• WHAT TO DO
Give every line of the entries below as a Markdown table with the columns Row and Entry line, numbering the rows and omitting blank lines.

• GIVEN INFORMATION
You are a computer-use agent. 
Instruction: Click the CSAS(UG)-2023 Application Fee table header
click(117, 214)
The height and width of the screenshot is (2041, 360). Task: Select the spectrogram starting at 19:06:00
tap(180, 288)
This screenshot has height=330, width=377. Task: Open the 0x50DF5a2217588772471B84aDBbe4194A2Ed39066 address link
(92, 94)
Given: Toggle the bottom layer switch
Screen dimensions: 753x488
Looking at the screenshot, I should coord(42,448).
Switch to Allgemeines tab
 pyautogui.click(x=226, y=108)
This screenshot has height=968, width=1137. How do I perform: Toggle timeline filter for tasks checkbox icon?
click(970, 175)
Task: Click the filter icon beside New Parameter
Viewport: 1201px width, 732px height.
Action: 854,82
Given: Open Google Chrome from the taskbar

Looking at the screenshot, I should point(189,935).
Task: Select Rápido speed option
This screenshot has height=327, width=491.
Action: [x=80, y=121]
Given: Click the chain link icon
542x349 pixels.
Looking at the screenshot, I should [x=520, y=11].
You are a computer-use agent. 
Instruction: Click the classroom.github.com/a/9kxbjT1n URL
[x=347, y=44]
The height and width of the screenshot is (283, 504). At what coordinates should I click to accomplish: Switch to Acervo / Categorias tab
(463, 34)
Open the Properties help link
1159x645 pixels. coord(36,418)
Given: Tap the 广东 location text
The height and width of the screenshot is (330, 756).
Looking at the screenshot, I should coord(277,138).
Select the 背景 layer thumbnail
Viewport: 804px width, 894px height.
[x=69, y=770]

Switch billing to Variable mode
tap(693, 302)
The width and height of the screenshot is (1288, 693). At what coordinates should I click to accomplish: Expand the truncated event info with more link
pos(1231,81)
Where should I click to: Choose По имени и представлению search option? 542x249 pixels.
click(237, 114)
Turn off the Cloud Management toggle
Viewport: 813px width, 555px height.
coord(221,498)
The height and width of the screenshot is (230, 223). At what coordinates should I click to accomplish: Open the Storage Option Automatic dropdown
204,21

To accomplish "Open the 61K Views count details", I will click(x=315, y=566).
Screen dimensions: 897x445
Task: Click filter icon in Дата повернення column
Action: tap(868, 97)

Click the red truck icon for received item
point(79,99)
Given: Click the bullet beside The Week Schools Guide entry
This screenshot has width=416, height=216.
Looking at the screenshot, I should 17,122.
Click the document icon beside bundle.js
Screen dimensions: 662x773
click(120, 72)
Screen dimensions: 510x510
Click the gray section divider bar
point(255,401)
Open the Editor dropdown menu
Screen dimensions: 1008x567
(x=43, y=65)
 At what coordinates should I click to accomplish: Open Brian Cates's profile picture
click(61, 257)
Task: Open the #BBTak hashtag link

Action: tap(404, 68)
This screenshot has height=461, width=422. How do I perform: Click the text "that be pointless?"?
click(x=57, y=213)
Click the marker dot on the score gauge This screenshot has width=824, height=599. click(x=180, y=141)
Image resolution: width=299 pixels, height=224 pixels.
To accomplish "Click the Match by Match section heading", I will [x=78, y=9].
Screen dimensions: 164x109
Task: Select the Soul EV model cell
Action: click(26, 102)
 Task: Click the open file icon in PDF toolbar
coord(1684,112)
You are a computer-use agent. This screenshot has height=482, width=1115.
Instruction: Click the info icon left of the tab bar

• EXPECTED ANSWER
| Row | Entry line |
|---|---|
| 1 | You are a computer-use agent.  |
| 2 | Instruction: Click the CSAS(UG)-2023 Application Fee table header |
| 3 | click(117, 214) |
| 4 | The height and width of the screenshot is (2041, 360). Task: Select the spectrogram starting at 19:06:00 |
| 5 | tap(180, 288) |
| 6 | This screenshot has height=330, width=377. Task: Open the 0x50DF5a2217588772471B84aDBbe4194A2Ed39066 address link |
| 7 | (92, 94) |
| 8 | Given: Toggle the bottom layer switch |
| 9 | Screen dimensions: 753x488 |
| 10 | Looking at the screenshot, I should coord(42,448). |
| 11 | Switch to Allgemeines tab |
| 12 |  pyautogui.click(x=226, y=108) |
| 13 | This screenshot has height=968, width=1137. How do I perform: Toggle timeline filter for tasks checkbox icon? |
| 14 | click(970, 175) |
| 15 | Task: Click the filter icon beside New Parameter |
| 16 | Viewport: 1201px width, 732px height. |
| 17 | Action: 854,82 |
| 18 | Given: Open Google Chrome from the taskbar |
| 19 | Looking at the screenshot, I should point(189,935). |
| 20 | Task: Select Rápido speed option |
| 21 | This screenshot has height=327, width=491. |
| 22 | Action: [x=80, y=121] |
| 23 | Given: Click the chain link icon |
| 24 | 542x349 pixels. |
| 25 | Looking at the screenshot, I should [x=520, y=11]. |
| 26 | You are a computer-use agent.  |
| 27 | Instruction: Click the classroom.github.com/a/9kxbjT1n URL |
| 28 | [x=347, y=44] |
| 29 | The height and width of the screenshot is (283, 504). At what coordinates should I click to accomplish: Switch to Acervo / Categorias tab |
| 30 | (463, 34) |
| 31 | Open the Properties help link |
| 32 | 1159x645 pixels. coord(36,418) |
| 33 | Given: Tap the 广东 location text |
| 34 | The height and width of the screenshot is (330, 756). |
| 35 | Looking at the screenshot, I should coord(277,138). |
| 36 | Select the 背景 layer thumbnail |
| 37 | Viewport: 804px width, 894px height. |
| 38 | [x=69, y=770] |
| 39 | Switch billing to Variable mode |
| 40 | tap(693, 302) |
| 41 | The width and height of the screenshot is (1288, 693). At what coordinates should I click to accomplish: Expand the truncated event info with more link |
| 42 | pos(1231,81) |
| 43 | Where should I click to: Choose По имени и представлению search option? 542x249 pixels. |
| 44 | click(237, 114) |
| 45 | Turn off the Cloud Management toggle |
| 46 | Viewport: 813px width, 555px height. |
| 47 | coord(221,498) |
| 48 | The height and width of the screenshot is (230, 223). At what coordinates should I click to accomplish: Open the Storage Option Automatic dropdown |
| 49 | 204,21 |
| 50 | To accomplish "Open the 61K Views count details", I will click(x=315, y=566). |
| 51 | Screen dimensions: 897x445 |
| 52 | Task: Click filter icon in Дата повернення column |
| 53 | Action: tap(868, 97) |
| 54 | Click the red truck icon for received item |
| 55 | point(79,99) |
| 56 | Given: Click the bullet beside The Week Schools Guide entry |
| 57 | This screenshot has width=416, height=216. |
| 58 | Looking at the screenshot, I should 17,122. |
| 59 | Click the document icon beside bundle.js |
| 60 | Screen dimensions: 662x773 |
| 61 | click(120, 72) |
| 62 | Screen dimensions: 510x510 |
| 63 | Click the gray section divider bar |
| 64 | point(255,401) |
| 65 | Open the Editor dropdown menu |
| 66 | Screen dimensions: 1008x567 |
| 67 | (x=43, y=65) |
| 68 |  At what coordinates should I click to accomplish: Open Brian Cates's profile picture |
| 69 | click(61, 257) |
| 70 | Task: Open the #BBTak hashtag link |
| 71 | Action: tap(404, 68) |
| 72 | This screenshot has height=461, width=422. How do I perform: Click the text "that be pointless?"? |
| 73 | click(x=57, y=213) |
| 74 | Click the marker dot on the score gauge This screenshot has width=824, height=599. click(x=180, y=141) |
| 75 | Image resolution: width=299 pixels, height=224 pixels. |
| 76 | To accomplish "Click the Match by Match section heading", I will [x=78, y=9]. |
| 77 | Screen dimensions: 164x109 |
| 78 | Task: Select the Soul EV model cell |
| 79 | Action: click(26, 102) |
| 80 |  Task: Click the open file icon in PDF toolbar |
| 81 | coord(1684,112) |
| 82 | You are a computer-use agent. This screenshot has height=482, width=1115. |
| 83 | Instruction: Click the info icon left of the tab bar |